START Material supplied

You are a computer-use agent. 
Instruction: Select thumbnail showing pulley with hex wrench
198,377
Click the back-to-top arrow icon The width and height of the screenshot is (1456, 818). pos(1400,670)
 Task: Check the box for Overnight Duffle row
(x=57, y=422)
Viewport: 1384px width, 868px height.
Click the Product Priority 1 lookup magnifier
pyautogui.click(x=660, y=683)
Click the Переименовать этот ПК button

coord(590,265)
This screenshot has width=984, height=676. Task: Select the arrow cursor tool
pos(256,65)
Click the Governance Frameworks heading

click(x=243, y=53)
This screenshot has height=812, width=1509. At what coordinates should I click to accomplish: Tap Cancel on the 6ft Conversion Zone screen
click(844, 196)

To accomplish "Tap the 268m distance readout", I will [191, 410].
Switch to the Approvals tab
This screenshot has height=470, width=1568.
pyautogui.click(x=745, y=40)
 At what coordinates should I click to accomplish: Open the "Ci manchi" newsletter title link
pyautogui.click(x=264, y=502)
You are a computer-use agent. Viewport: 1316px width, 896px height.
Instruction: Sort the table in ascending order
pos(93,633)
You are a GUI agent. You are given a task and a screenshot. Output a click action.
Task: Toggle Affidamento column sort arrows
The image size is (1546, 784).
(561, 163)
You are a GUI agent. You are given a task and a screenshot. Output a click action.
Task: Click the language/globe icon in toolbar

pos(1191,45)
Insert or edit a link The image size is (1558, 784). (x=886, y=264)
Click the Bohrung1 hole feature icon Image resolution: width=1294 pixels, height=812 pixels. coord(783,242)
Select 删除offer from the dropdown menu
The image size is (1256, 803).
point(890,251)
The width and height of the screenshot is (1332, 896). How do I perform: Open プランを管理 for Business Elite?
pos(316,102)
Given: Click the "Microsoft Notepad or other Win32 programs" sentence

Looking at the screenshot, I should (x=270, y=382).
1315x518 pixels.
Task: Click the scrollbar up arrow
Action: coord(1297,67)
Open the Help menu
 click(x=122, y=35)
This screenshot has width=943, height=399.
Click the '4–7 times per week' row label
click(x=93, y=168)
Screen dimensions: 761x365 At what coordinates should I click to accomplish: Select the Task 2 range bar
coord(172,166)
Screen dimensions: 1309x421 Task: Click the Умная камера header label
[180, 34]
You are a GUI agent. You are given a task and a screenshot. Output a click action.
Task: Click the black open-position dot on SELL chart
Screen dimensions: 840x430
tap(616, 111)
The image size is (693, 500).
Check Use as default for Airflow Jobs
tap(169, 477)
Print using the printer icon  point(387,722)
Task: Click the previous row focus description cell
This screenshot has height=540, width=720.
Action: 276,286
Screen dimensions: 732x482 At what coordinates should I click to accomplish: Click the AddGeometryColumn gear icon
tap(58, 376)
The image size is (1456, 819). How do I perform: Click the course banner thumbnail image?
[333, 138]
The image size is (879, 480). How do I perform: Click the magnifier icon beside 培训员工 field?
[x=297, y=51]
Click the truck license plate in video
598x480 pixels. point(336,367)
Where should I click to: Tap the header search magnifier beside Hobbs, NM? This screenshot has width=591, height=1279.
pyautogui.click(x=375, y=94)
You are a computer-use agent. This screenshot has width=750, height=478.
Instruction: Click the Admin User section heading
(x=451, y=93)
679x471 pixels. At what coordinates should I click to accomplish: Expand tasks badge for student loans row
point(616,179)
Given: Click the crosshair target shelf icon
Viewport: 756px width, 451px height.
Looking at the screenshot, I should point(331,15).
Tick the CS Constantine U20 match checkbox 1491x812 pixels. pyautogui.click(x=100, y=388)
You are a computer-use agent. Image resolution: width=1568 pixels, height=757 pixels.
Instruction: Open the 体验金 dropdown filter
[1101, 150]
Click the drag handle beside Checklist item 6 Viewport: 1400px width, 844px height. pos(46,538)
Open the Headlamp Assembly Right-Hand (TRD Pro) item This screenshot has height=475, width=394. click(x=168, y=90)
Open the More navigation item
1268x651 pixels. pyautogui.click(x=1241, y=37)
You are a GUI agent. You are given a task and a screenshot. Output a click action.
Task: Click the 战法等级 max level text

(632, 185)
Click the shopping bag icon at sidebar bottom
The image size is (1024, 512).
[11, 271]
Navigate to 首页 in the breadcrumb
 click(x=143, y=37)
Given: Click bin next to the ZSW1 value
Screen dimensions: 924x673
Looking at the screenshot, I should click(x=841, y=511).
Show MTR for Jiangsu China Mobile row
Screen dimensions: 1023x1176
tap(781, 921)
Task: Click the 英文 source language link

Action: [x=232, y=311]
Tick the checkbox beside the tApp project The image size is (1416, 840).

END Material supplied

Transcribe verbatim the lines of the source data starting at the line that contains "You are a computer-use agent. Viewport: 1316px" and ending at the line that contains "Action: 276,286", both included.

You are a computer-use agent. Viewport: 1316px width, 896px height.
Instruction: Sort the table in ascending order
pos(93,633)
You are a GUI agent. You are given a task and a screenshot. Output a click action.
Task: Toggle Affidamento column sort arrows
The image size is (1546, 784).
(561, 163)
You are a GUI agent. You are given a task and a screenshot. Output a click action.
Task: Click the language/globe icon in toolbar

pos(1191,45)
Insert or edit a link The image size is (1558, 784). (x=886, y=264)
Click the Bohrung1 hole feature icon Image resolution: width=1294 pixels, height=812 pixels. coord(783,242)
Select 删除offer from the dropdown menu
The image size is (1256, 803).
point(890,251)
The width and height of the screenshot is (1332, 896). How do I perform: Open プランを管理 for Business Elite?
pos(316,102)
Given: Click the "Microsoft Notepad or other Win32 programs" sentence

Looking at the screenshot, I should (x=270, y=382).
1315x518 pixels.
Task: Click the scrollbar up arrow
Action: coord(1297,67)
Open the Help menu
 click(x=122, y=35)
This screenshot has width=943, height=399.
Click the '4–7 times per week' row label
click(x=93, y=168)
Screen dimensions: 761x365 At what coordinates should I click to accomplish: Select the Task 2 range bar
coord(172,166)
Screen dimensions: 1309x421 Task: Click the Умная камера header label
[180, 34]
You are a GUI agent. You are given a task and a screenshot. Output a click action.
Task: Click the black open-position dot on SELL chart
Screen dimensions: 840x430
tap(616, 111)
The image size is (693, 500).
Check Use as default for Airflow Jobs
tap(169, 477)
Print using the printer icon  point(387,722)
Task: Click the previous row focus description cell
This screenshot has height=540, width=720.
Action: 276,286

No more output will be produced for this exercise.